Preamble is primarily a legal term. A premable introduces a document, explaining its purpose and the philosophy underlying its writing. You hear this word used often in conjunction with the constitutions and other important, top-level legal coda of sovereign states. Just remember “We the people:”

We the People of the United States, in Order to form a more perfect Union, establish Justice, insure domestic Tranquility, provide for the common defence, promote the general Welfare, and secure the Blessings of Liberty to ourselves and our Posterity, do ordain and establish this Constitution for the United States of America.

A foreword is short, comes before the author’s introduction, and is written by someone other than the author. This is as opposed to the preface, which is written by the author. The writer of a foreword may describe how he came to know the author of the book, or why he was asked to write the foreword. The foreword may explain why the current incarnation of the book has been printed. (”Errors was made. But we fixed em,” e.g.)

In the foreword to Umbrella Academy: Dallas, Neil Gaiman merges his praise of the soon-to-follow graphic tale with a warning of the conflict that is already happening, in medias res, in that tale—thus collapsing the narrative distance between the reader and the text unexpectedly. Postmodern forewords by fictional critics accomplish the same trick, usually with less Abraham Lincoln. See: Pale Fire, &c.

A preface is an introduction written by the author, in which he typically outlines the Grace-guided genesis and pothole-challenged actual-writing of the text, sometimes (but not necessarily) acknowledging his immense debts to the people who’ve supported his broke ass for the last five years as he’s scribbled page after page about telepathic monkeys, or whathaveyou. A book’s preface follows its foreword and precedes its introduction and its prologue.

An introduction or prolegomenon is, broadly, any initial piece that explains the purpose of what follows. All introductions should be engaging. In literary works, an introduction follows a preface and may speak to the work’s goals, when a preface sticks to its origins.

“Prolegomenon” sounds more formal, as them big-ass Greek words are wont. A prolegomenon may ask you to interpret what follows in a certain way.

One strong “prolegomenon” is the Greek title of Ibn Khaldun’s Muqaddimah, which sets forth many of the logical, methodological, and philosophical errors historians can make when writing history; suggests history can be viewed through the lens of various class and economic conflicts; and in other ways predicts, from across a gulf of seven hundred years, modern historiography.

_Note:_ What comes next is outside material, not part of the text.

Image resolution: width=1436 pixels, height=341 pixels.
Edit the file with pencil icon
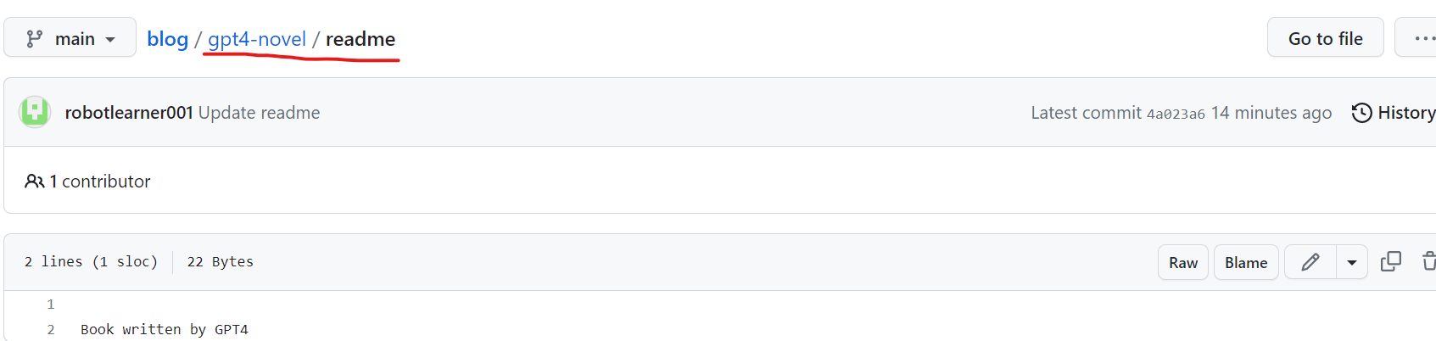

In a sense, Khaldun, in his Prolegomenon, asks us to interpret not only what happened up until 1377, but all of history afterward through the lens of the book: His book is a prolegomenon to the greater Book of time.

A prologue precedes the main story but is told in the voice of a character or omniscient narrator, as opposed to that of the author. (In some books the distinction is meaningless.) A prologue is, in some way, part of the “the plot” of the book. Often, events in the prologue take place years before those of the chapters that follow.

My favorite prologue is the title of Harry Mathews’s The Sinking Of The Odradek Stadium. The title forms an important plot element—one whose importance only comes into focus, however, on the last page of the book, making it recursive. To end a reading of the epistolary madness that is The Sinking is to begin again, at the end of the plot, with the title…

For this feat of front-matter manipulation, and for many, many other writerly acts others of note, Mr. Mathews receives today’s Honourable Badge Of Merit. Happy Monday, all.